When glancing at the marketing for this movie i immediately wrote it off as garbage and went into it expecting another American Heist (2014) or worse. But honestly i was very surprised by how well made this movie was.
The plot is well written with well developed characters that have unique fleshed out stories. The heists are intelligent with a lot of intricate tactics that keep you on the edge of your seat. And there was even a cool twist at the end that i didn't see coming at all. The action scenes felt gritty and were filmed really well without any shaky cam. There is also no music during shootouts, which allows the brilliant sound design to shine through and create a sense of realism.
The only thing i didn't like was how the main police officer was able to deduce complex situations by simply staring into space for a few seconds. I don't buy that someone who carries himself like a drunk moron can also become some kind of autistic genius whenever he wants. 50 Cent also looked like he was sleep walking throughout the entire movie. I wish he would stay away from acting, because he has zero charisma and it doesn't look like he is even trying to get better. Thankfully his awful acting doesn't bring the movie down too much.
Den of Thieves is definitely in my top 5 heist movies of all time right now. It's worth watching if you're a fan of the genre.
Review by Saint PaulyBlockedParent2018-02-24T12:00:32Z
Den of Thieves is like the male reproductive organ: exciting at each end but long and boring in the middle.
It's a trap most films of this genre fall into. An action scene at the beginning to grab our attention and one at the end for a climax, but in the middle nothing but cliches. And with the European version clocking in at TWO HOURS AND TWENTY MINUTES (WTF!?) there's a lot of room for cliches.
The renegade police squad as bent as the criminal gang they're pursuing is a cliche we've come to expect, but too much time is wasted demonstrating how '3-dimensional' and 'fleshed out' these men are. To be sure, there's enough beefcake here to choke the deepest of throats (Gerard Butler, Pablo Schreiber and 50 Cent are so cut their shirts keep falling off), so they're 3D and fleshed out all right, but family men? We're meant to believe they consider family important, yet the only proof of that we're given is they feel guilty every time they treat their families like shite.

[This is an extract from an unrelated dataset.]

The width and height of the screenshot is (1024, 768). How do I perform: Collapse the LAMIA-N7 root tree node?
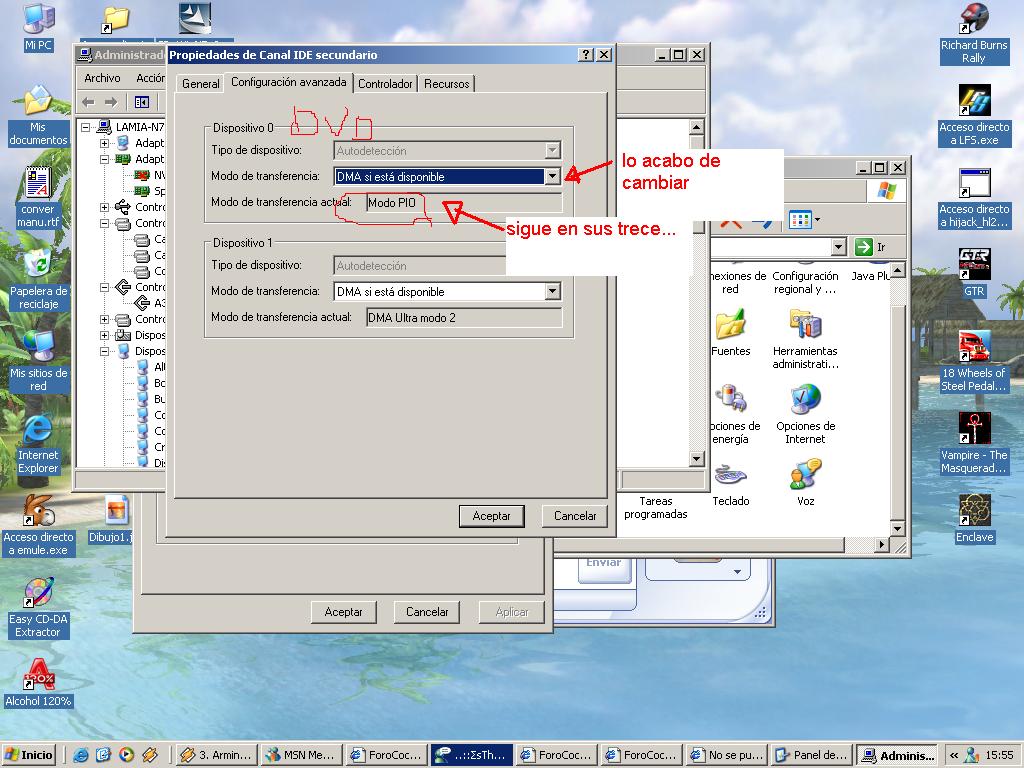[x=87, y=127]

It's a shame, really. Christian Gudegast does a competent job directing the action and suspense, but he should've stuck to that rather than drawing so heavily on the source material (a 1992 non-fiction book by Pulitzer Prize winning author James B. Stewart).
No, Den of Thieves is not the epic cops and robbers film it thinks it is. It's simply a giant fake boob: over-inflated, self-aggrandizing and not as unique as it thinks it is.